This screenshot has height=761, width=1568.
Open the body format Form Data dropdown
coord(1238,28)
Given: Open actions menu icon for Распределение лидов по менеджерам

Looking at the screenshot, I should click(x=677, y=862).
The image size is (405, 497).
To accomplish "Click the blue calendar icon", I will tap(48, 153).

* * *

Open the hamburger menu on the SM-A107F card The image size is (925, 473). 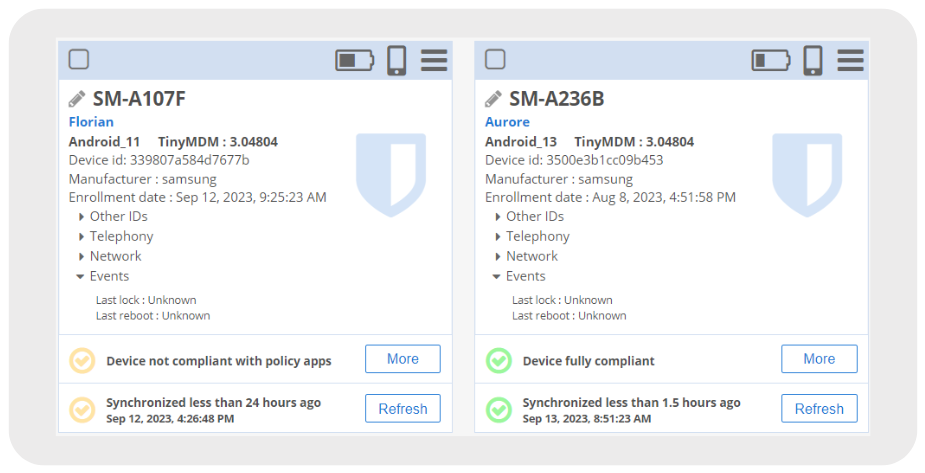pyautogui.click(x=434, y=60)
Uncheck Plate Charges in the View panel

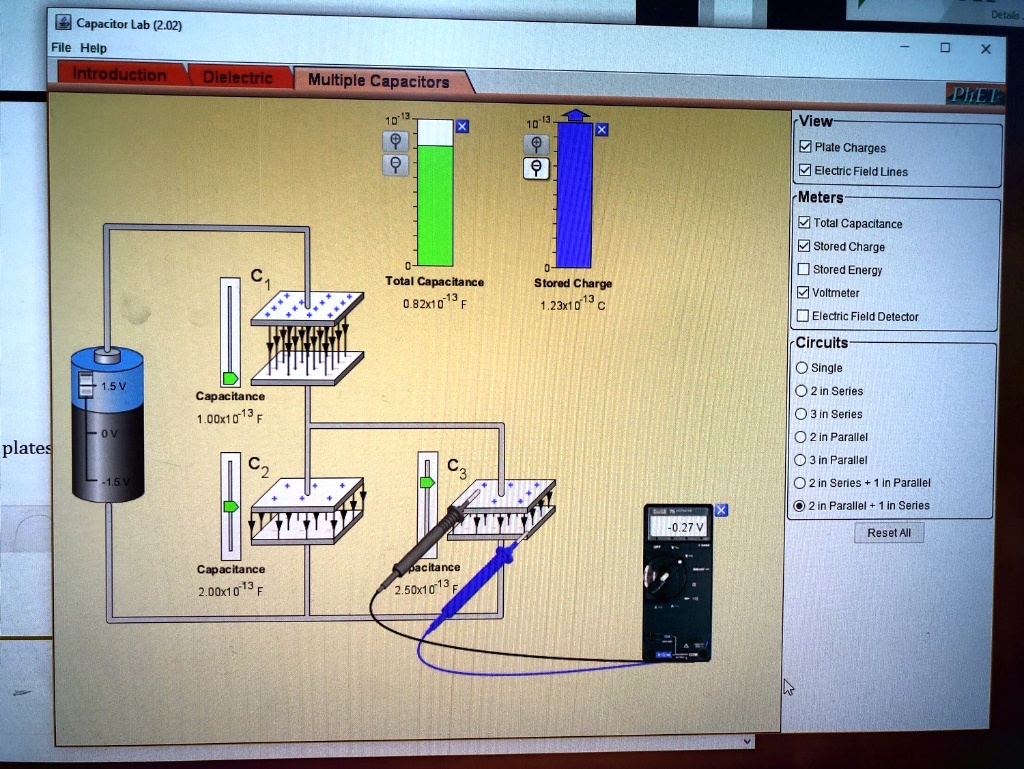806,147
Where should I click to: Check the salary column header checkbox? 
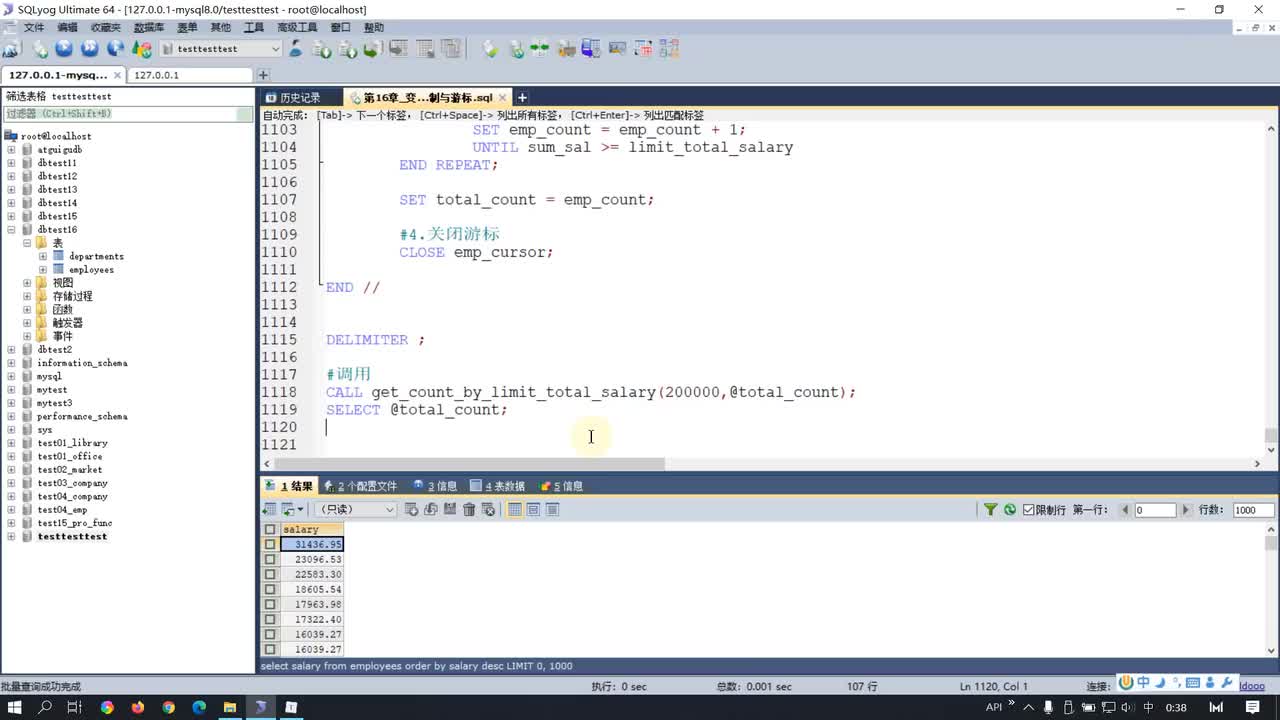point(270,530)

---

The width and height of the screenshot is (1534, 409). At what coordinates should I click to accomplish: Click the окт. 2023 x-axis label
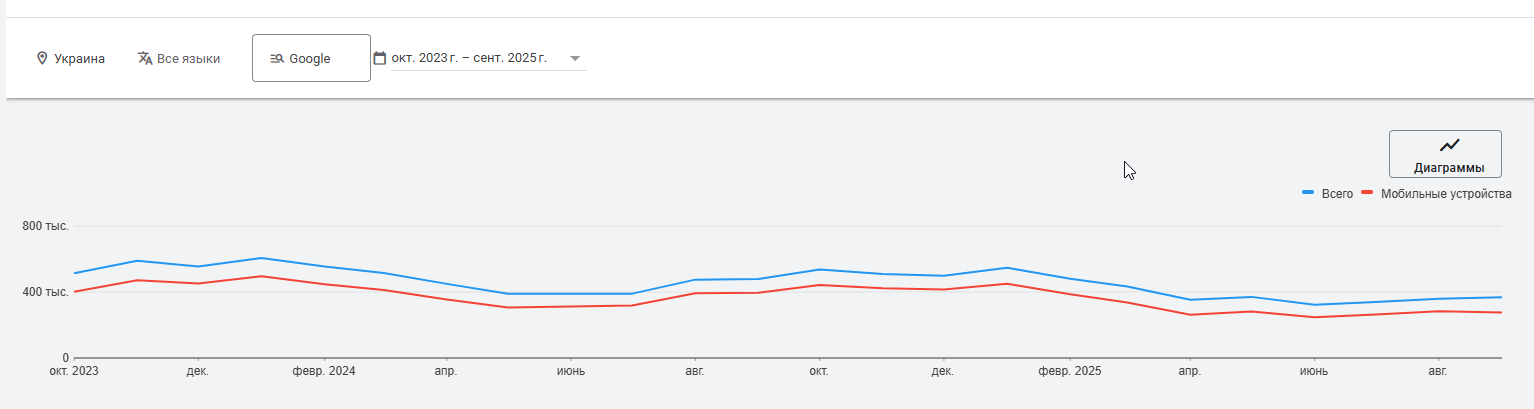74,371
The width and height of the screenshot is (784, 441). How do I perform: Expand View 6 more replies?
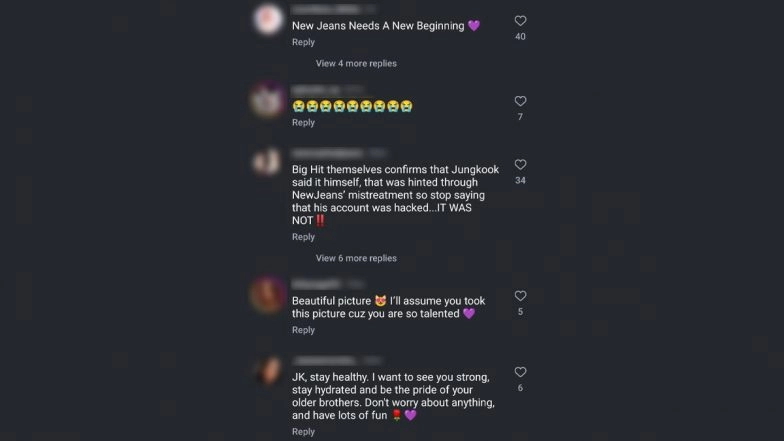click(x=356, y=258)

▸ **YOUR GOAL**:
Everything from the line with "Open the body format Form Data dropdown" through the line with "The image size is (405, 497)." in the listing above must be retyped exactly, with nothing added.

▸ **RESPONSE TO THIS EXERCISE**:
Open the body format Form Data dropdown
coord(1238,28)
Given: Open actions menu icon for Распределение лидов по менеджерам

Looking at the screenshot, I should click(x=677, y=862).
The image size is (405, 497).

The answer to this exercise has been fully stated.